Please find the line that holds "Given: Focus the 请输入群活码标题 input field" below and reproduce it, along with every line after it through the end, exactly and without pictures.

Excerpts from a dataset

_ _ _ _ _ _ _

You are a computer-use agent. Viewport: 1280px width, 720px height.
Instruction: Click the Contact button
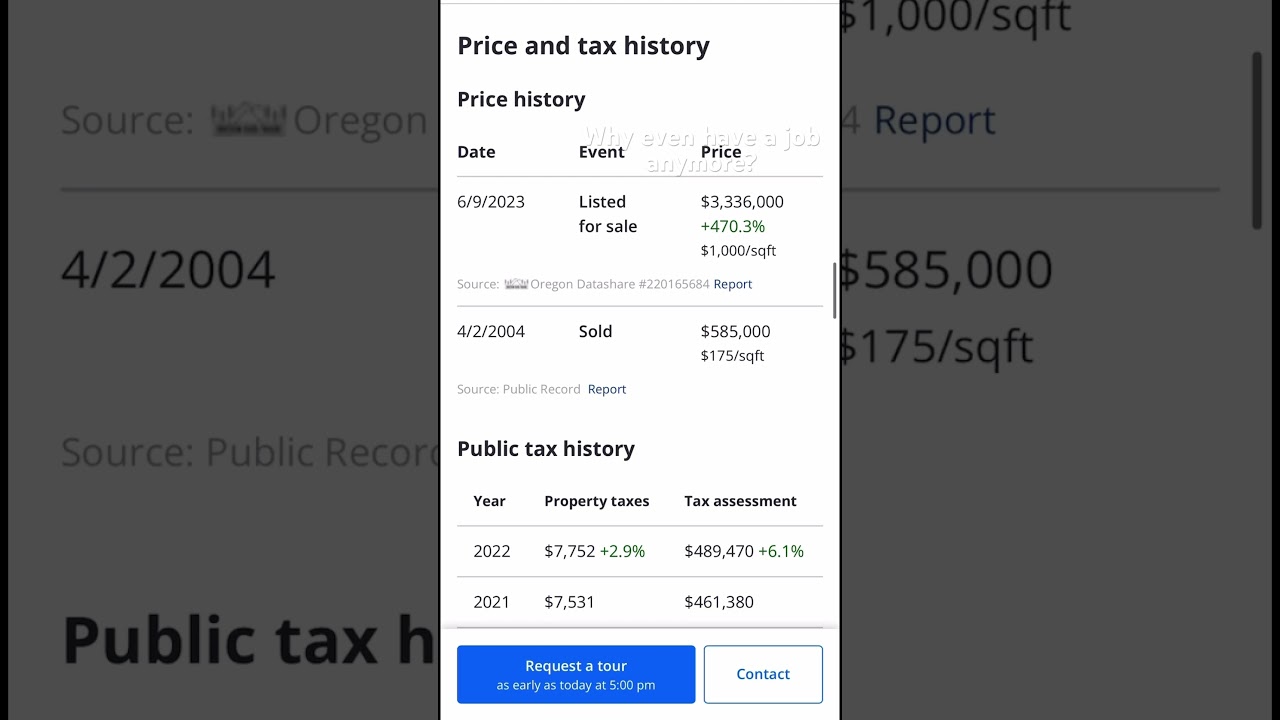(x=763, y=674)
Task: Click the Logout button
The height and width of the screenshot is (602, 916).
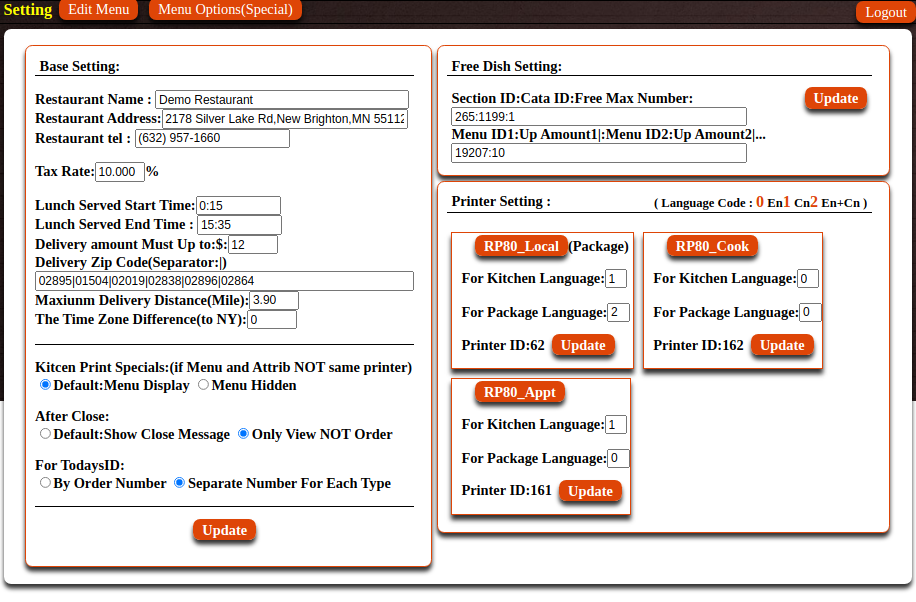Action: [x=885, y=12]
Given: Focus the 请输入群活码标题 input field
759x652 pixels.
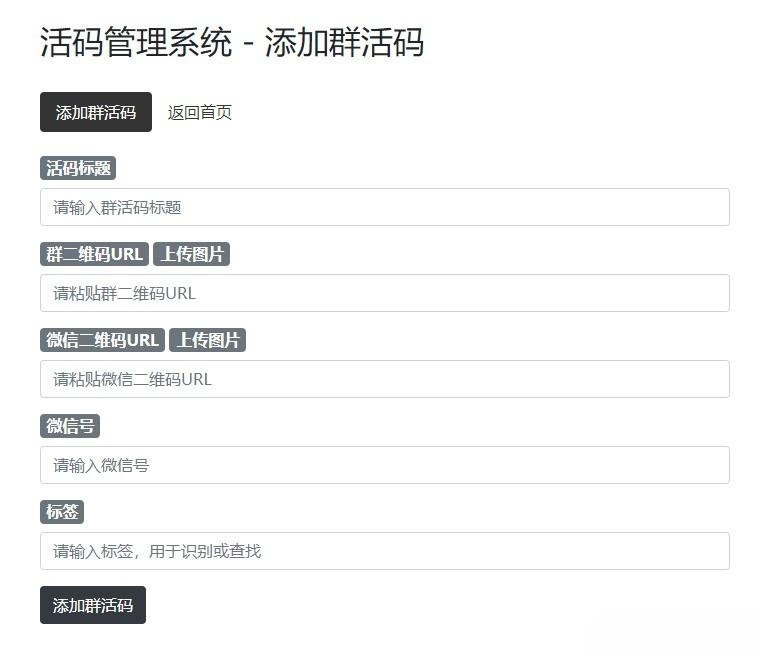Looking at the screenshot, I should pos(384,207).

_ _ _ _ _ _ _

[RESPONSE BELOW]
Given: Focus the 请输入群活码标题 input field
759x652 pixels.
Looking at the screenshot, I should pos(384,207).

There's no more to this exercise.